Cuando le dije al rector, mandó a un jefe de personal interno. Trajeron a los linotipistas a la dirección. Estaban enfrente de mí. Los encerraron para que firmaran su renuncia. Tenían más de treinta años trabajando y los querían jubilar “a huevo”. Como no querían firmar se los “surtieron”. Escuché cómo los golpeaban y cómo gritaban. “¡Están golpeando a la gente!”, reclamé a las autoridades, que me respondieron: “Usted se quejó y cuando ponemos remedio se queja. ¿Quién le da gusto?” Luego les dieron trabajo de jardineros. Cuando yo pasaba me mentaban la madre y ya sabía que eran los ex linotipistas.
El secretario general, Fernando Solana —un político horrendo—, me regañaba: “Cálmese. ¿No está viendo? No haga una tempestad en un vaso de agua. Sea político, no un dictador.” Un día llegué a la Imprenta y todo el edificio estaba vibrando. Parecía que se iba a caer porque tenían encendidas todas las máquinas. Pregunté qué estaba pasando y me respondieron: “Están trabajando”. Me fui. Si me quedaba ahí me iban a hacer pedacitos.
Hoy la Imprenta ya no existe. El rector Jorge Carpizo acabó con ella cuando supo de todas esas porquerías. Ordenó que todas las facultades hicieran sus propios libros. Desde entonces se repiten los mismos vicios en cada facultad y hacen unos libros horribles.

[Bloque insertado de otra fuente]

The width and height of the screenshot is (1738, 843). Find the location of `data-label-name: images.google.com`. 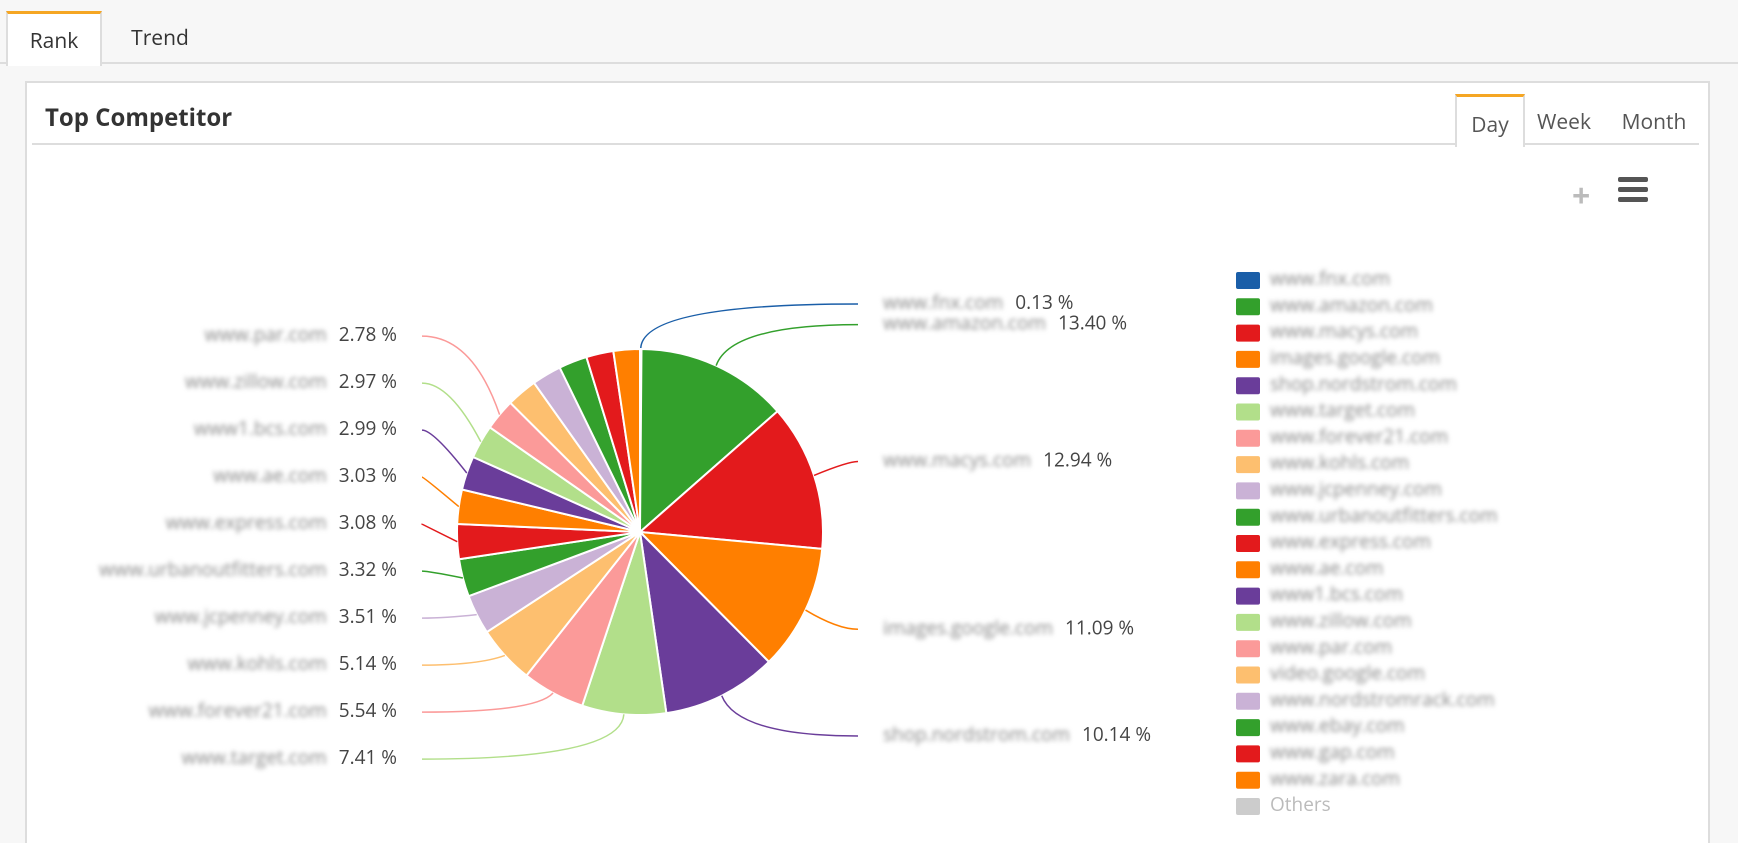

data-label-name: images.google.com is located at coordinates (968, 627).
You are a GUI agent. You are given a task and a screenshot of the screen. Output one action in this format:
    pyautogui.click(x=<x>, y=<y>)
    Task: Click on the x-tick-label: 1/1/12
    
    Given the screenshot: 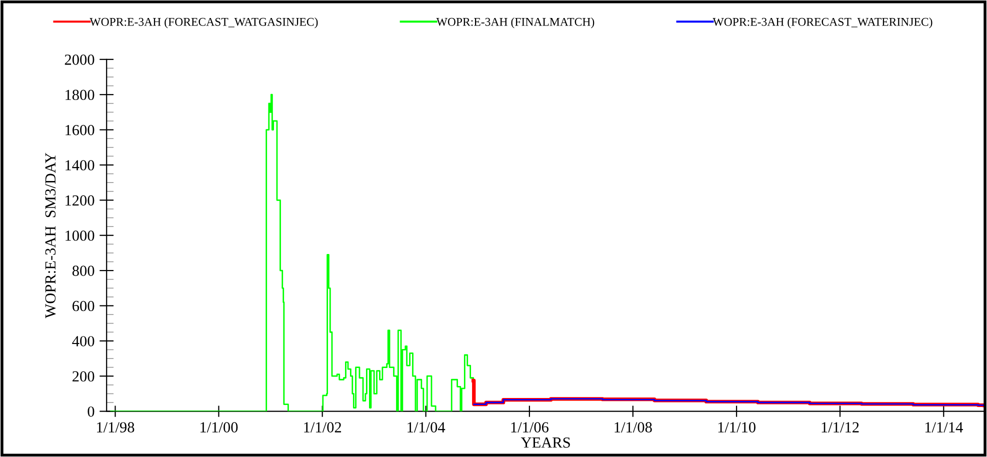 What is the action you would take?
    pyautogui.click(x=840, y=427)
    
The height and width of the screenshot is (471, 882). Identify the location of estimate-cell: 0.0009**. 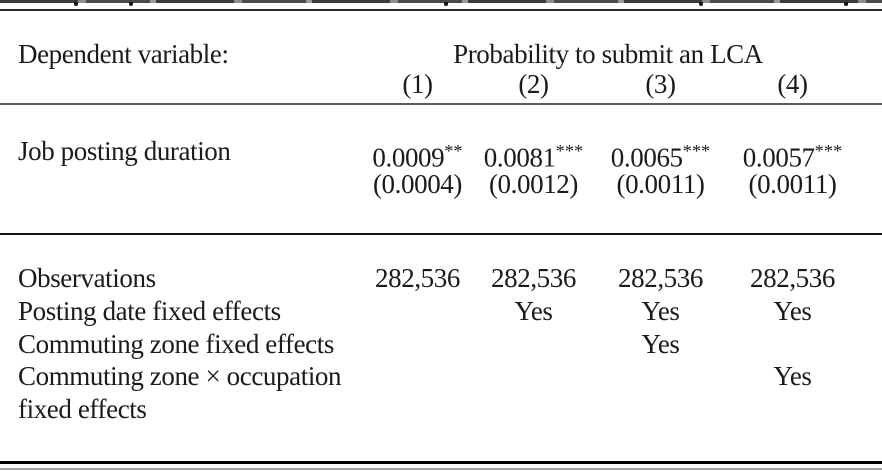
(418, 155).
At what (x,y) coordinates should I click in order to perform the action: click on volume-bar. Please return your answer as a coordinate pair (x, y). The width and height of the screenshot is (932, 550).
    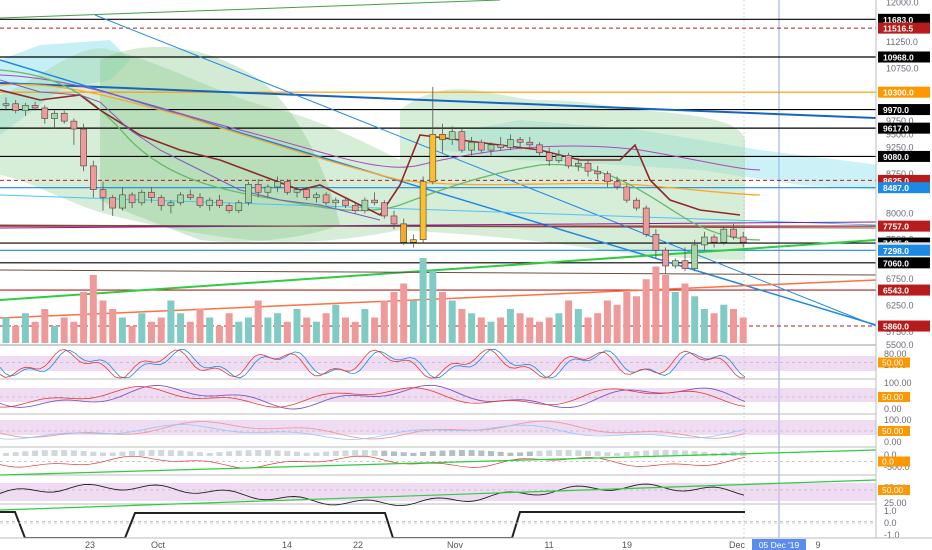
    Looking at the image, I should click on (685, 313).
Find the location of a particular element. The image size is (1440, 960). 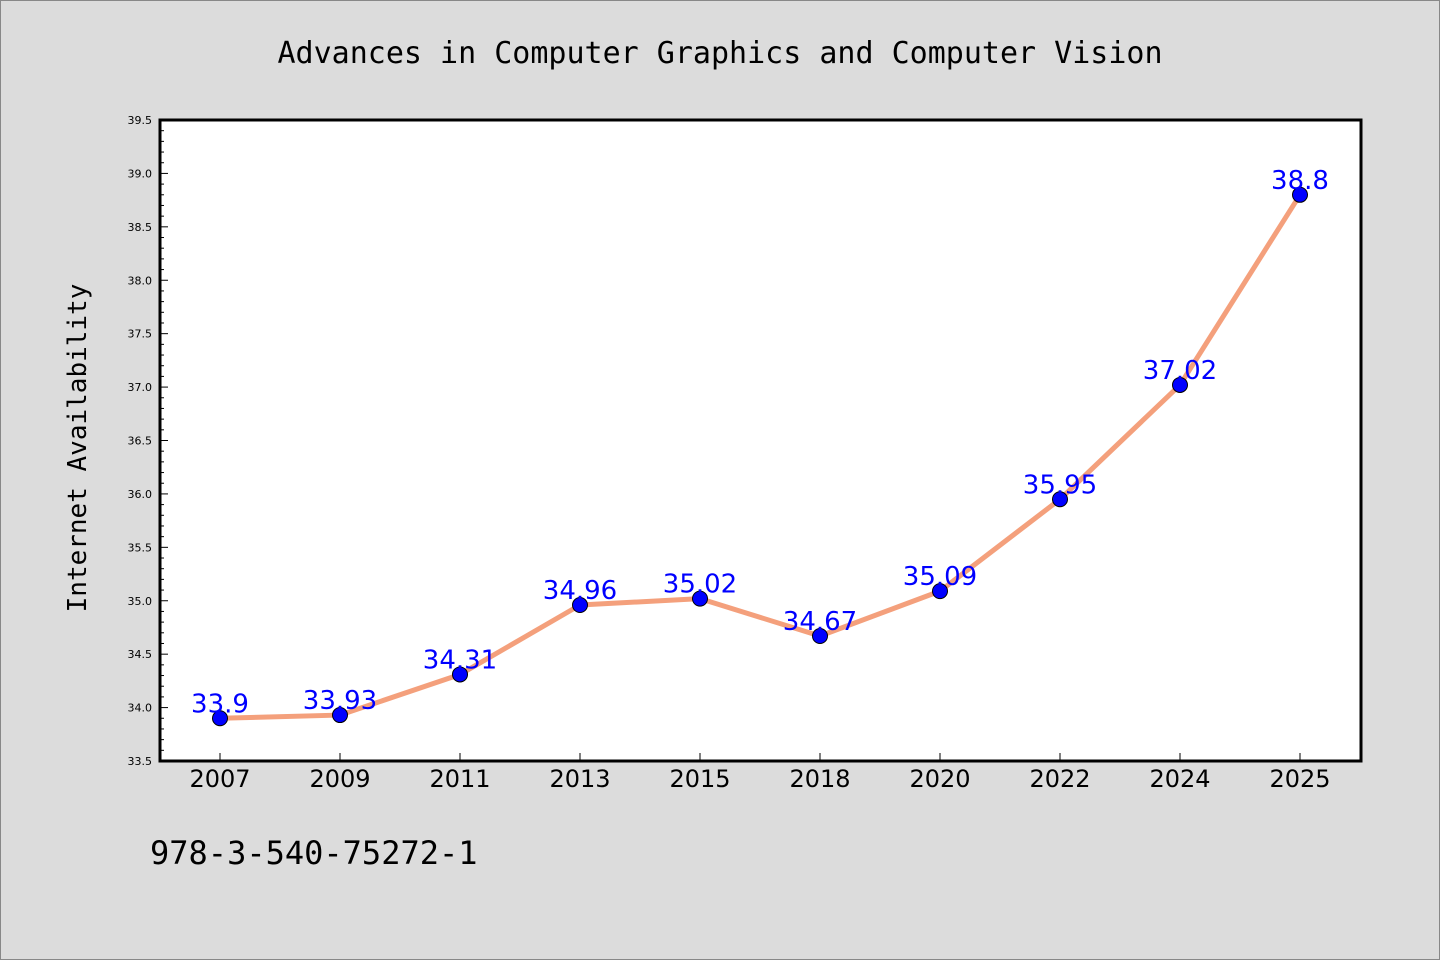

data-label: 35.02 is located at coordinates (700, 585).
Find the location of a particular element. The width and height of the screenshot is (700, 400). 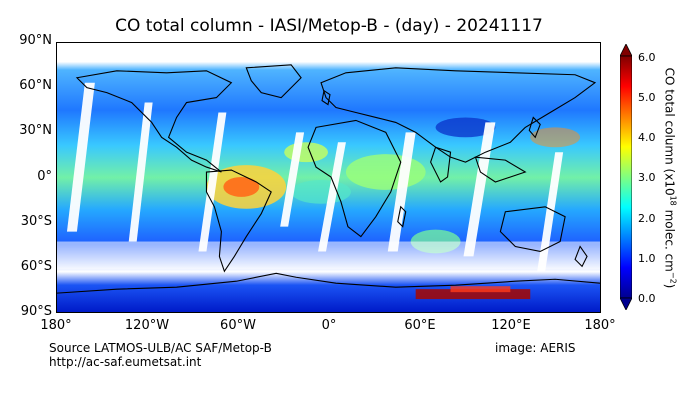

colorbar-tick-5: 5.0 is located at coordinates (647, 98).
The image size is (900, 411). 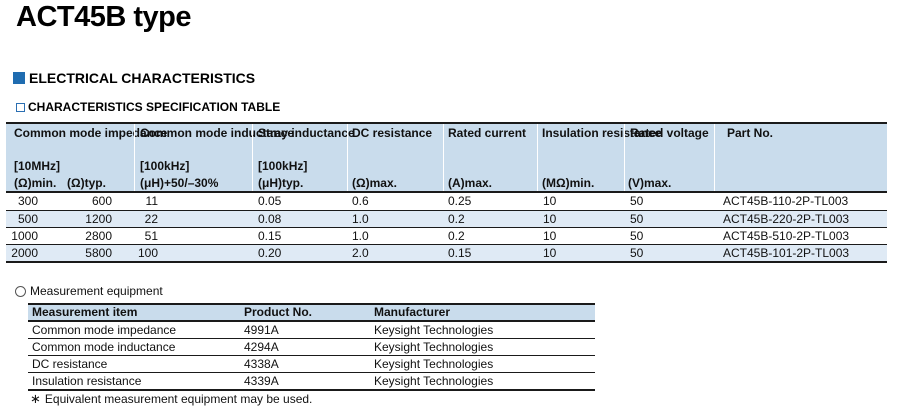 I want to click on filled-square-bullet-icon, so click(x=19, y=78).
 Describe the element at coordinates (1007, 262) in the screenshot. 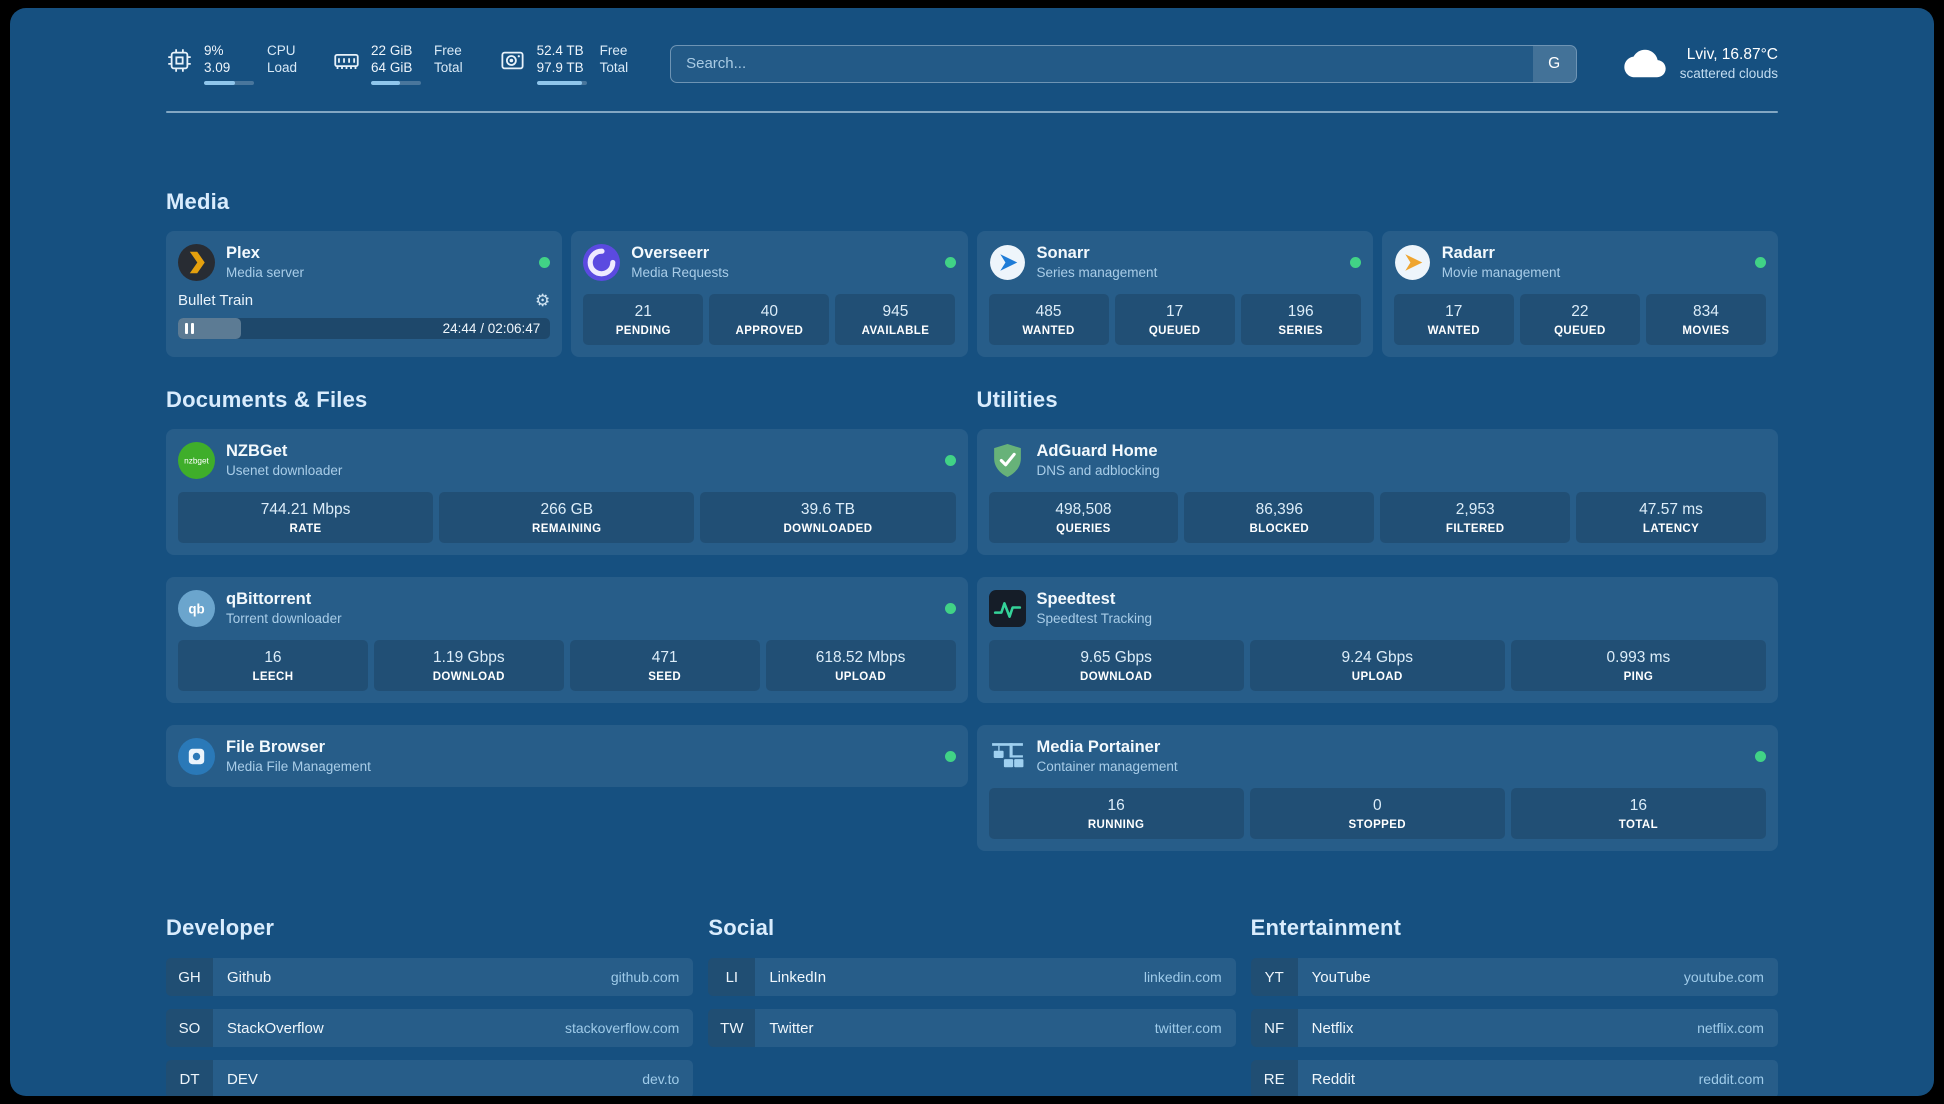

I see `sonarr-icon` at that location.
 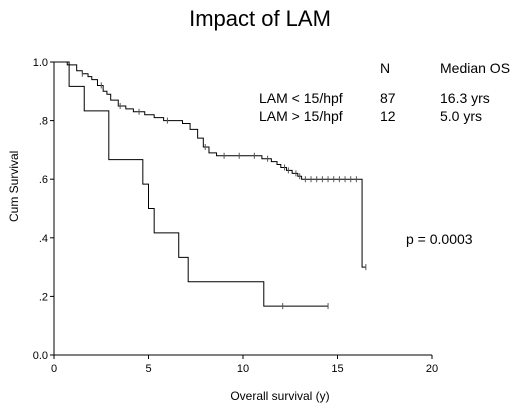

Cuando me nombraron director de la Imprenta, me hicieron una comida, me pusieron dos chavas guapas, una a cada lado. Ahí estaba Tito Monterroso, que me escribió un recado en una servilleta. La pasaron de mano en mano, y me la dieron esas mismas muchachas. Decía en su recado: “No vas a poder con las dos. Pásate una”. Se había dado cuenta que me habían puesto dos chavas para irse conmigo si yo deseaba. Eran empleadas de ahí o hijas de empleados. Te las sirven en bandeja de plata. Y si aceptas te fregaste, te corrompes. Así pasa en todo el país.